Task:
In the data below, find the line containing "Find den perfekte knagerække", then set down that line and every later line up to and including the line containing "Cart (30, 8)", exactly.

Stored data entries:
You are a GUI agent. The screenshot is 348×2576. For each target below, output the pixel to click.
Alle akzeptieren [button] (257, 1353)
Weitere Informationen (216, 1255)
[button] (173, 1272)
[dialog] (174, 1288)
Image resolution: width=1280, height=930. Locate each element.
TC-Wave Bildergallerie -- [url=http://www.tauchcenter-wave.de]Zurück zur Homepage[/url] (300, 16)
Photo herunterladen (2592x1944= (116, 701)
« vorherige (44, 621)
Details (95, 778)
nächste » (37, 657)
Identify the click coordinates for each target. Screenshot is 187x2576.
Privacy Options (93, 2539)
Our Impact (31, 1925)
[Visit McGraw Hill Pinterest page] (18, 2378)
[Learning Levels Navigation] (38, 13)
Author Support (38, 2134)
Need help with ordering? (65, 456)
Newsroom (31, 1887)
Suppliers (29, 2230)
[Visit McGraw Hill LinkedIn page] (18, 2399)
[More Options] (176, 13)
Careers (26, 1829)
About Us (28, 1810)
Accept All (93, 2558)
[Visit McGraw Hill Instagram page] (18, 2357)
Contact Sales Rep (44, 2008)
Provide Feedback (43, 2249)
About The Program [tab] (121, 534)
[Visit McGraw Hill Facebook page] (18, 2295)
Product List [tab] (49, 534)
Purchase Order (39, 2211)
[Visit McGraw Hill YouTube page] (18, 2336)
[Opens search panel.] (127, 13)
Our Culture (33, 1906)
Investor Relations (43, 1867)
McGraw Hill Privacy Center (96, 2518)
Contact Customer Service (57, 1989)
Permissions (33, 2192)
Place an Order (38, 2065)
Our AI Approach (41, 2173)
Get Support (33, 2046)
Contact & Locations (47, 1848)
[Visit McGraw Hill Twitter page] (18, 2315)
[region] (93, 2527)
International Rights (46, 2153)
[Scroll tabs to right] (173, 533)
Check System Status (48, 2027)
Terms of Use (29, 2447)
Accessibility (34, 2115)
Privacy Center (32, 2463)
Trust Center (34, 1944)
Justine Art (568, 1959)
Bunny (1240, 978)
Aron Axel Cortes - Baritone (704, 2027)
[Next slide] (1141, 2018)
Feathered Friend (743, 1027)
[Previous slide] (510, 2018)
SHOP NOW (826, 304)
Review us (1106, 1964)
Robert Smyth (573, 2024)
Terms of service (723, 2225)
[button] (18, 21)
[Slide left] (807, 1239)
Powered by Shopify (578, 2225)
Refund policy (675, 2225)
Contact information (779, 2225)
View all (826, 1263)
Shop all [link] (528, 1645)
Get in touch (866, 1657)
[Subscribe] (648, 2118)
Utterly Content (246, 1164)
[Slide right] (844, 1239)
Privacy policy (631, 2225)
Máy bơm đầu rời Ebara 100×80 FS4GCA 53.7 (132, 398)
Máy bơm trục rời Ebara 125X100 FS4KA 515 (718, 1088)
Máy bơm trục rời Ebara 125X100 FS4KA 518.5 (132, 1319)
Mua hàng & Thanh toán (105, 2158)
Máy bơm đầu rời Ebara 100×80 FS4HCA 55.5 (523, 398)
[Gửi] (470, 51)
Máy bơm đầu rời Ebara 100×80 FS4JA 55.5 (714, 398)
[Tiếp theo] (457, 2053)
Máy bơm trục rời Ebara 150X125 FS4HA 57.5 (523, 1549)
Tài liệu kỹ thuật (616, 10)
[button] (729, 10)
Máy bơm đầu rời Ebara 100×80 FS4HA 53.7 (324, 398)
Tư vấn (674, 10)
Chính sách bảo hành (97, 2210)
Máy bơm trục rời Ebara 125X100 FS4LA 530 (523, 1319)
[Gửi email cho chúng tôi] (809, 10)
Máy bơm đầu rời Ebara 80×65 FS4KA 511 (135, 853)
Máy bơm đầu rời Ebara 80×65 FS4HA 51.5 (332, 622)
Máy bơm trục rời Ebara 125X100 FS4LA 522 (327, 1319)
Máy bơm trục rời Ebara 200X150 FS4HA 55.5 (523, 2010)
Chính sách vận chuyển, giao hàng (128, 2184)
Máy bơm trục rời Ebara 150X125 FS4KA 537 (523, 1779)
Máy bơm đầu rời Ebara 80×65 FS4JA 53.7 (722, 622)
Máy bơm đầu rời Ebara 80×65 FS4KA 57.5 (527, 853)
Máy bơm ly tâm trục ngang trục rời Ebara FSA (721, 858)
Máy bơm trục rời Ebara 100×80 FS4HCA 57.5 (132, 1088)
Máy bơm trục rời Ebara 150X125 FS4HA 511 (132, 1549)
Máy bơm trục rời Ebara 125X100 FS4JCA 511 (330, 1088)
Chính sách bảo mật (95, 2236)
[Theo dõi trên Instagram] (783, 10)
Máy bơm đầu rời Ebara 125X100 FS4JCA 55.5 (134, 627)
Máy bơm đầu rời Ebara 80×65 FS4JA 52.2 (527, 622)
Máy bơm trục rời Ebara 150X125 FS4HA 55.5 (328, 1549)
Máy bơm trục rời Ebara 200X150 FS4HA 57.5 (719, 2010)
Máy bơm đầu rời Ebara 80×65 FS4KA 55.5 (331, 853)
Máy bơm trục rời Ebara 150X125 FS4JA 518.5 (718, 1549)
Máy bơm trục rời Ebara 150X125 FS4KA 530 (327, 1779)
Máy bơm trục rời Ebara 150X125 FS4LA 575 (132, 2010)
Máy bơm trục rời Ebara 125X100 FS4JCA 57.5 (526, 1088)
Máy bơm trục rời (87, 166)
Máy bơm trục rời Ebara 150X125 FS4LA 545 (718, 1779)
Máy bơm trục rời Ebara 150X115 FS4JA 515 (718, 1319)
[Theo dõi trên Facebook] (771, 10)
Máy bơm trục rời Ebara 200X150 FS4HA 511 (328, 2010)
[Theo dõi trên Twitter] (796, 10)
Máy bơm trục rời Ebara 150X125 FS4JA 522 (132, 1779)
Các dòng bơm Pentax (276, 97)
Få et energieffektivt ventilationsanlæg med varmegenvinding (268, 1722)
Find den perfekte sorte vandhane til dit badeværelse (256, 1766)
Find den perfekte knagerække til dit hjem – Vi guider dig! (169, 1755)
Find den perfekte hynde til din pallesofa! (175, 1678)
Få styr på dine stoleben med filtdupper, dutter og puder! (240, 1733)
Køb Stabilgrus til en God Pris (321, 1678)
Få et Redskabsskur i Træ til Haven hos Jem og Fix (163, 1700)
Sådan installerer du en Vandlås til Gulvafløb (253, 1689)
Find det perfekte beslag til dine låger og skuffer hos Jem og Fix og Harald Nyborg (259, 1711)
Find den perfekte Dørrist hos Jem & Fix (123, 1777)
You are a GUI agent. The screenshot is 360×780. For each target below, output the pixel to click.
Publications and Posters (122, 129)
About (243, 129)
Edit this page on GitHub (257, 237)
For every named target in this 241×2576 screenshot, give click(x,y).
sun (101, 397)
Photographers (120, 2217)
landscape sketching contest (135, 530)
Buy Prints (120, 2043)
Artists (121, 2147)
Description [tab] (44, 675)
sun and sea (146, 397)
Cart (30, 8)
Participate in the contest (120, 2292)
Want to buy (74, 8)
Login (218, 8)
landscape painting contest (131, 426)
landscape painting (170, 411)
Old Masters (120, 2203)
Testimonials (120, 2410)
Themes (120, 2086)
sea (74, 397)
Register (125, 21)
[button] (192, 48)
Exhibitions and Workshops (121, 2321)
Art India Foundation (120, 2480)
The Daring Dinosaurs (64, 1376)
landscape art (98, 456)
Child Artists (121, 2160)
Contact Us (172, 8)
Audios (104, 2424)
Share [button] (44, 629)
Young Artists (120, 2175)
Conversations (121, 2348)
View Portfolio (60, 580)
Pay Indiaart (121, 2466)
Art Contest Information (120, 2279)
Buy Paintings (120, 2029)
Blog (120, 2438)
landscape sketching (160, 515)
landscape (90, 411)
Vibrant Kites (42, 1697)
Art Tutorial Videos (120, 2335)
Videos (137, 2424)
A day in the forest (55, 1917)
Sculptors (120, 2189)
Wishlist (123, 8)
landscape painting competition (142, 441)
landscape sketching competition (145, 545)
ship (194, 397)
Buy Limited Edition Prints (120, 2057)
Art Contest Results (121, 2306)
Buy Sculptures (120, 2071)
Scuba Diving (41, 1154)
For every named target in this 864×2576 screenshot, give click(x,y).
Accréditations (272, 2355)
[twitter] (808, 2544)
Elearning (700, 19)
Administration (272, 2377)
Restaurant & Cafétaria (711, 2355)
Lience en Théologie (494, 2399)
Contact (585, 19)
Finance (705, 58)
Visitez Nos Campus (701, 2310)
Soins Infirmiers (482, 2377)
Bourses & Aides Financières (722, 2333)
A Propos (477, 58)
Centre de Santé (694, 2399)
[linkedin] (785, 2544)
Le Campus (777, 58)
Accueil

Solution to the exercise:
Find den perfekte knagerække til dit hjem – Vi guider dig! (169, 1755)
Find den perfekte hynde til din pallesofa! (175, 1678)
Få styr på dine stoleben med filtdupper, dutter og puder! (240, 1733)
Køb Stabilgrus til en God Pris (321, 1678)
Få et Redskabsskur i Træ til Haven hos Jem og Fix (163, 1700)
Sådan installerer du en Vandlås til Gulvafløb (253, 1689)
Find det perfekte beslag til dine låger og skuffer hos Jem og Fix og Harald Nyborg (259, 1711)
Find den perfekte Dørrist hos Jem & Fix (123, 1777)
You are a GUI agent. The screenshot is 360×780. For each target below, output the pixel to click.
Publications and Posters (122, 129)
About (243, 129)
Edit this page on GitHub (257, 237)
For every named target in this 241×2576 screenshot, give click(x,y).
sun (101, 397)
Photographers (120, 2217)
landscape sketching contest (135, 530)
Buy Prints (120, 2043)
Artists (121, 2147)
Description [tab] (44, 675)
sun and sea (146, 397)
Cart (30, 8)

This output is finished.